Classic Text Adventure Masterpieces of Infocom
Classic Text Adventure Masterpieces of Infocom is a collection of 33 computer games from interactive fiction pioneer Infocom, and the top 6 winners of the 1995 Interactive Fiction Competition, released in 1996. All 39 games are combined on a single cross-platform CD-ROM, which also includes PDFs of all the Infocom games' instructions, maps, and hint booklets.[1]

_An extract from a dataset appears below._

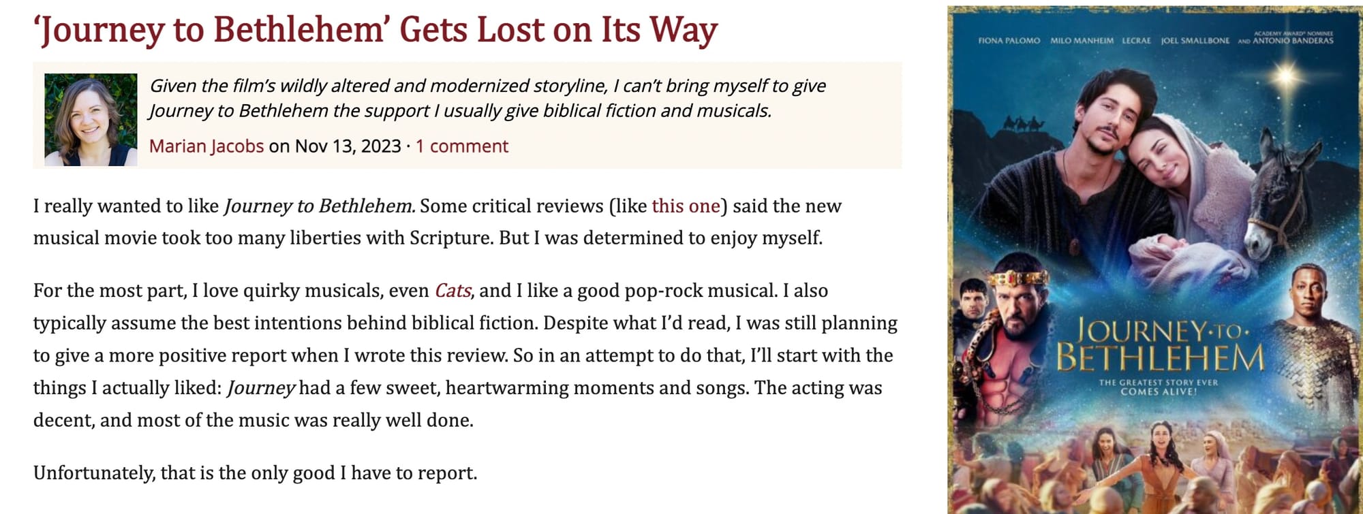Click the "Unfortunately, that is the only good" sentence
Viewport: 1363px width, 514px height.
coord(255,472)
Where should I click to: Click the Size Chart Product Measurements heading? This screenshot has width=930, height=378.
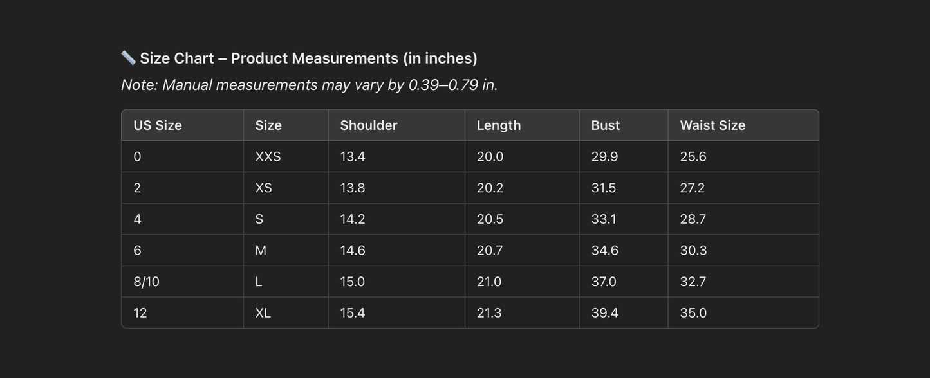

Infocom was closed in 1989 by its then-parent company Activision. Still holding the copyright to nearly all the past Infocom titles, Activision bundled them together in this collection, following up the earlier Lost Treasures of Infocom series. The Infocom games included are:
- Arthur: The Quest for Excalibur
- Ballyhoo
- Beyond Zork
- Border Zone
- Bureaucracy
- Cutthroats
- Deadline
- Enchanter
- Hollywood Hijinx
- Infidel
- Journey
- Leather Goddesses of Phobos
- The Lurking Horror
- A Mind Forever Voyaging
- Moonmist
- Nord and Bert Couldn't Make Head or Tail of It
- Planetfall
- Plundered Hearts
- Seastalker
- Sherlock: The Riddle of the Crown Jewels
- Sorcerer
- Spellbreaker
- Starcross
- Stationfall
- Suspect
- Suspended
- Trinity
- Wishbringer
- The Witness
- Zork I
- Zork II
- Zork III
- Zork Zero
The Interactive Fiction Competition winners included are:
- A Change in the Weather
- The Magic Toyshop
- The Mind Electric
- The One That Got Away
- Toonesia
- Uncle Zebulon's Will
The collection includes all the contents of the two Lost Treasures of Infocom collections except for The Hitchhiker's Guide to the Galaxy and James Clavell's Shōgun. The rights to these two games, based on novels by Douglas Adams and James Clavell, respectively, had reverted to the novels' authors. Unlike the Lost Treasures collections, though, Masterpieces included the adult game Leather Goddesses of Phobos.
Reception
[edit]A reviewer for Next Generation scored the compilation a perfect five out of five stars. He praised the "functionally comprehensive" selection of Infocom games and the six Interactive Fiction Competition games, estimated the total playtime at 1,200 hours minimum, and said the gameplay "represents the pinnacle of well written, interactive fiction."[1]
References
[edit]- ^ Jump up to: a b "Infocom Masterpieces". Next Generation. No. 24. Imagine Media. December 1996. p. 272.